### What is required
Please format every line of the listing below as a JSON list of strings, one string per line, with blank lines omitted.

(Stored items)
* begin *

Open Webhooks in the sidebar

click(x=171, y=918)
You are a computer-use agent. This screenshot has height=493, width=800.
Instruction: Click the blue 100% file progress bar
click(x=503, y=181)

* end *

### Output for this exercise
[
  "Open Webhooks in the sidebar",
  "click(x=171, y=918)",
  "You are a computer-use agent. This screenshot has height=493, width=800.",
  "Instruction: Click the blue 100% file progress bar",
  "click(x=503, y=181)"
]